Ora, a ordem é necessária ao desenvolvimento de qualquer atividade, senão instala-se o caos. Obviamente o rigor excessivo na condução de pessoas não é desejável, a menos que a medida se imponha por razões devidamente embasadas no senso comum. Como exemplo temos a disciplina militar, cuja necessidade, há milênios, está comprovada na formação de tropas eficientes e eficazes na arte da defesa e da guerra.
No Lions a disciplina tem sua razão de ser e traduz-se em normas de conduta que são sugeridas, mas jamais impostas. A experiência tem demonstrado que o clube que cultua uma tradição de ordem, de acatamento de regras e da aceitação de certas restrições tende a uma vida mais longa e produtiva, proporcionando a seus membros um companheirismo mais vigoroso e uma amizade mais profunda.
É desejável que o Protocolo Leonístico seja um parâmetro a ser observado por companheiros, companheiras e domadoras. Aquilo que se aprimora e se cultiva no âmbito do clube extrapola esse limite e aquele que cresceu no ambiente salutar do respeito às tradições e normas do leonismo, levará consigo nas suas andanças, onde quer que esteja e mesmo que não perceba, esse verdadeiro e magnífico "cacoete". Suas atitudes, com certeza, granjearão admiração e respeito, mesmo fora do meio leonístico.
No que concerne à abordagem que aqui fazemos, o dicionário indica que protocolo é "cerimonial", "formalidade", "normas de etiqueta". Mas pode significar muito mais. Nas relações internacionais é código de diplomacia e expressão oficial de boas maneiras. É o exercício do tato e da habilidade nas relações interpessoais. Como código de procedimento hierárquico é o "respeito pela posição". Na intimidade do clube, jocosamente dizemos que é a "ciência de sentar".
No Lions a prática do Protocolo é uma forma de reconhecer os méritos de alguém, de manifestar o respeito pela nossa Instituição e de valorizar a nossa auto-estima. Então, é desejável que todo leão se interesse por conhecer e exercitar os procedimentos sugeridos por Lions Internacional. Assim, evitará constranger, por atitudes indevidas, companheiros e autoridades presentes às reuniões de qualquer âmbito, desde os mais simples encontros da diretoria do clube até as convenções.

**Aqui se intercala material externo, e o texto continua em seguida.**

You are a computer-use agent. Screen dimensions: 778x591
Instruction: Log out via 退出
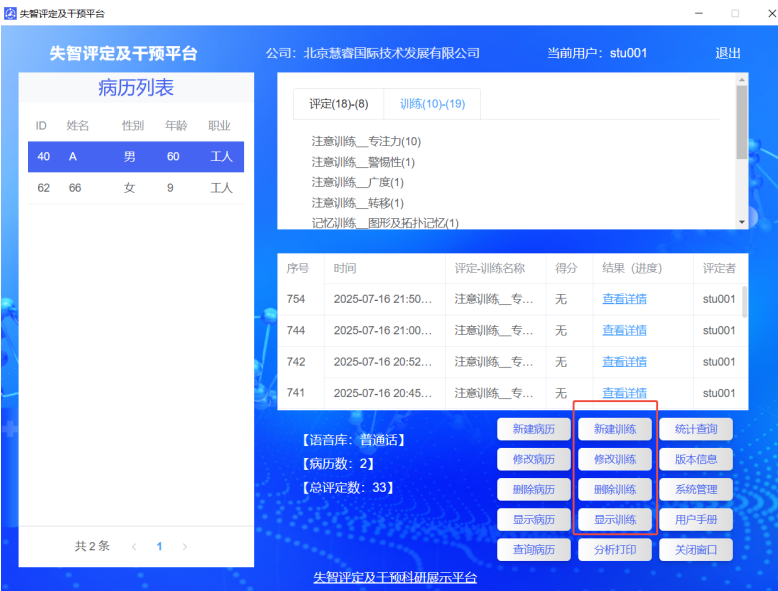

A elaboração de um protocolo adequado não é tarefa muito difícil, mas requer tempo, conhecimento, habilidade, bom senso, humildade e dedicado planejamento, para que sejam evitados erros. Numa reunião festiva do clube, por exemplo, é inadmissível deixar de apresentar, no momento oportuno, sequer um dos convidados, visitantes e autoridades, leonísticas ou não, que estejam presentes. A composição incorreta da mesa de honra pode causar desnecessário mal-estar a alguma autoridade que foi preterida. Deixar, por descuido, de conceder a palavra a algum orador previamente agendado é indesculpável.
Uma quebra de protocolo muito comum, especialmente em reuniões com número maior de participantes, ocorre quando grupos de pessoas mantêm conversações, geralmente em voz alta, enquanto o orador do momento faz sua intervenção. É um grave desrespeito a quem está falando e a quem está querendo ouvir. No meu modesto modo de ver, isso é uma severa falta de educação, que extrapola, inclusive, os limites do leonismo.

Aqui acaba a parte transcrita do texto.